▸ **Exercise aim**: In the records below, find the line that contains "339x253 pixels.". Retype that line and all the lines after it through the end, leaving out the pictures.

Source data section start

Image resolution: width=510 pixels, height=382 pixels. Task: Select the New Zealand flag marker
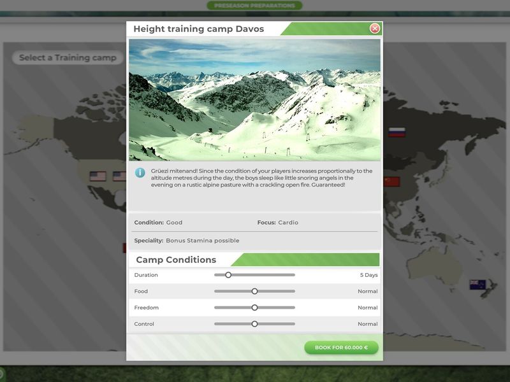(x=477, y=285)
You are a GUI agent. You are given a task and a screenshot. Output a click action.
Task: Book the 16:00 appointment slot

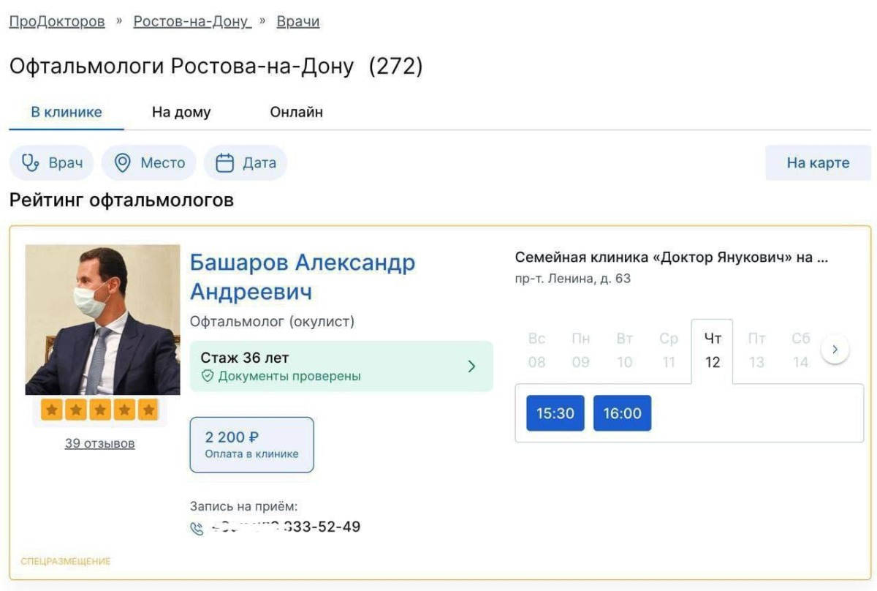click(622, 413)
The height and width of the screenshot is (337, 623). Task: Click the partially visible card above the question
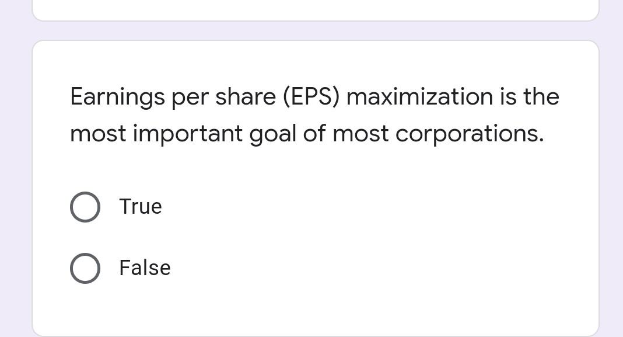point(315,9)
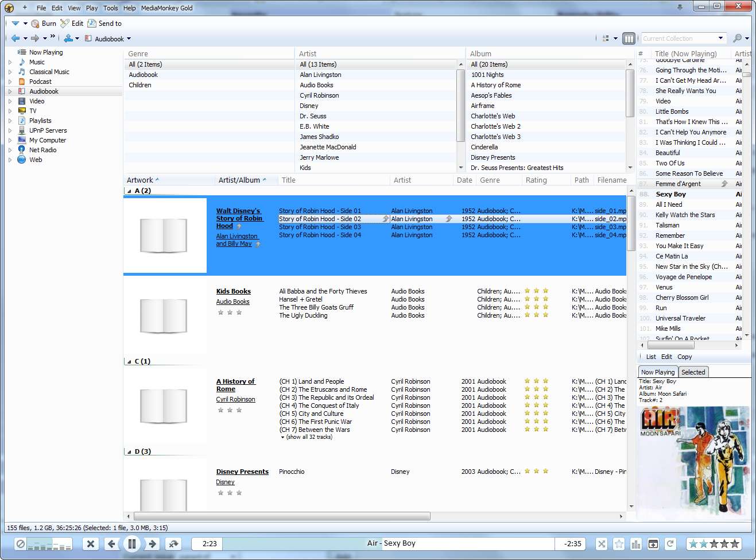Switch to the Selected tab
The width and height of the screenshot is (756, 560).
[x=693, y=372]
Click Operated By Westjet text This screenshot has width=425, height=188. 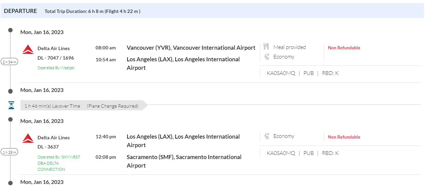(56, 68)
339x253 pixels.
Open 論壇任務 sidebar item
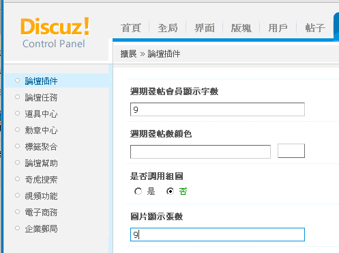[41, 97]
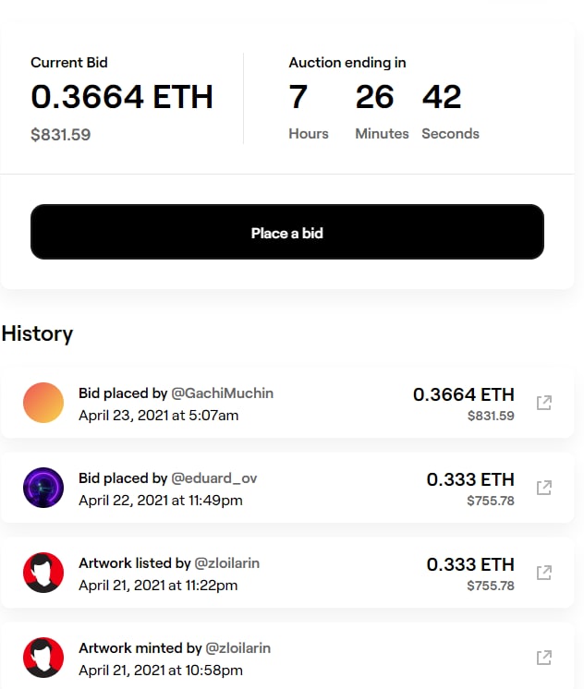Click the Place a bid button
Viewport: 584px width, 689px height.
(286, 233)
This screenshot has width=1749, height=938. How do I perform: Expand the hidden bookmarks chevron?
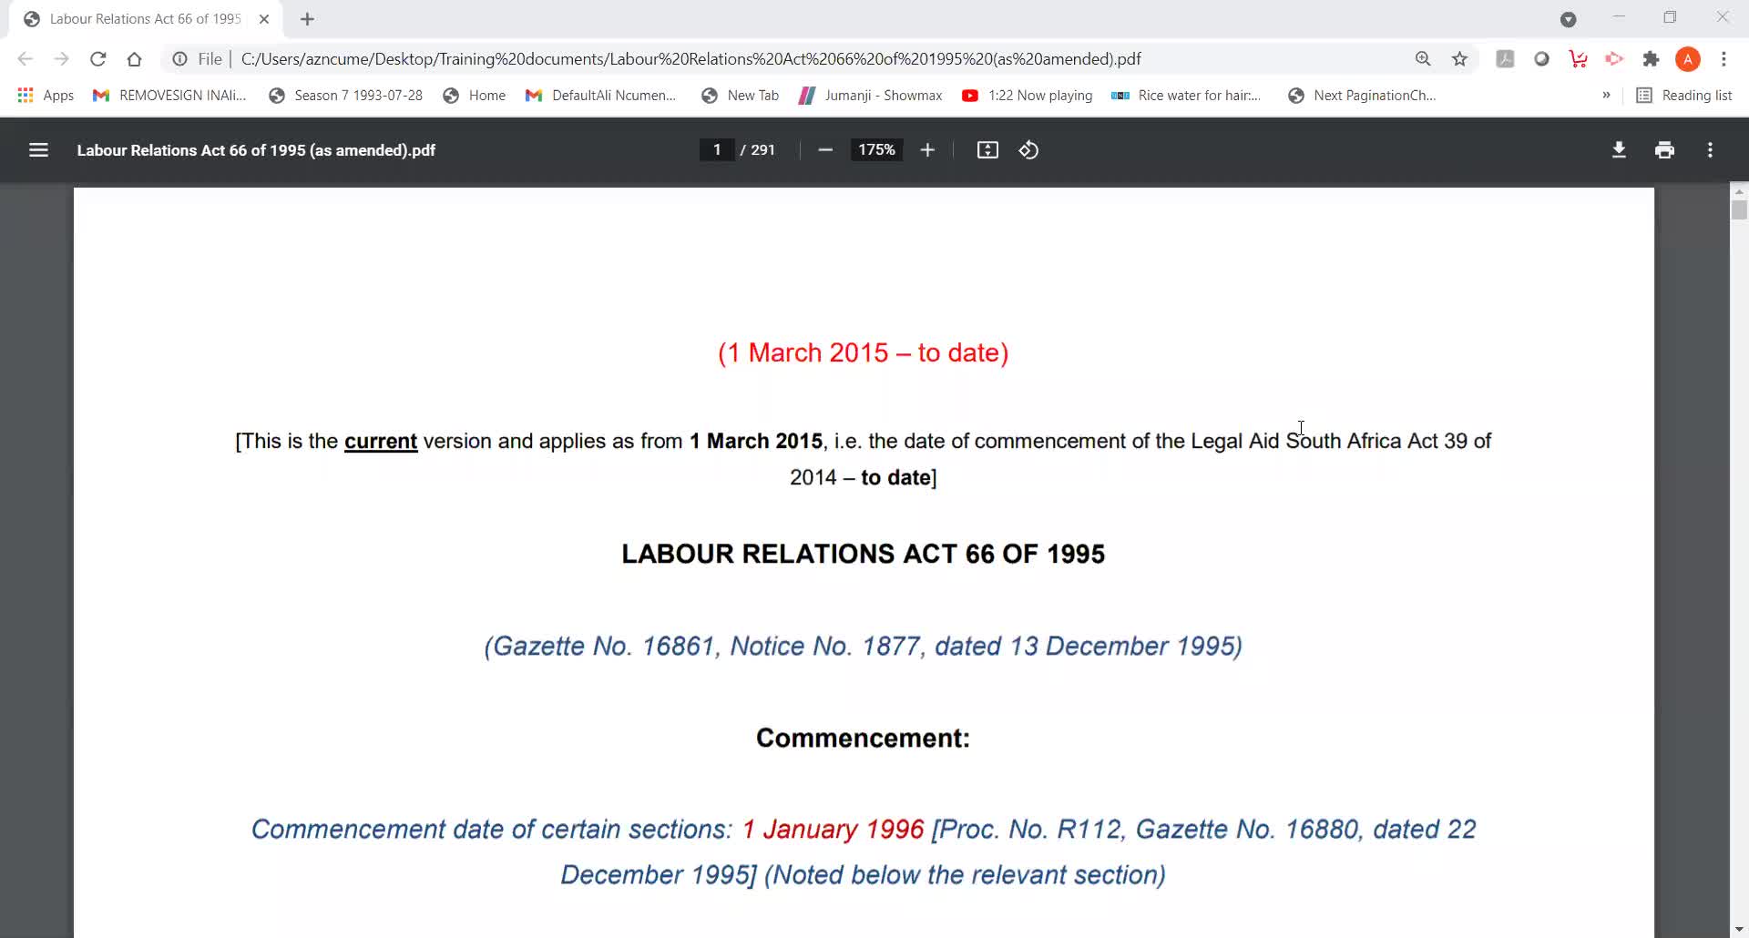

Source data section end

▸ **Answer to this task**:
339x253 pixels.
Open 論壇任務 sidebar item
[41, 97]
Click the Place a bid button
Viewport: 584px width, 689px height.
(286, 233)
This screenshot has width=1749, height=938. How do I perform: Expand the hidden bookmarks chevron?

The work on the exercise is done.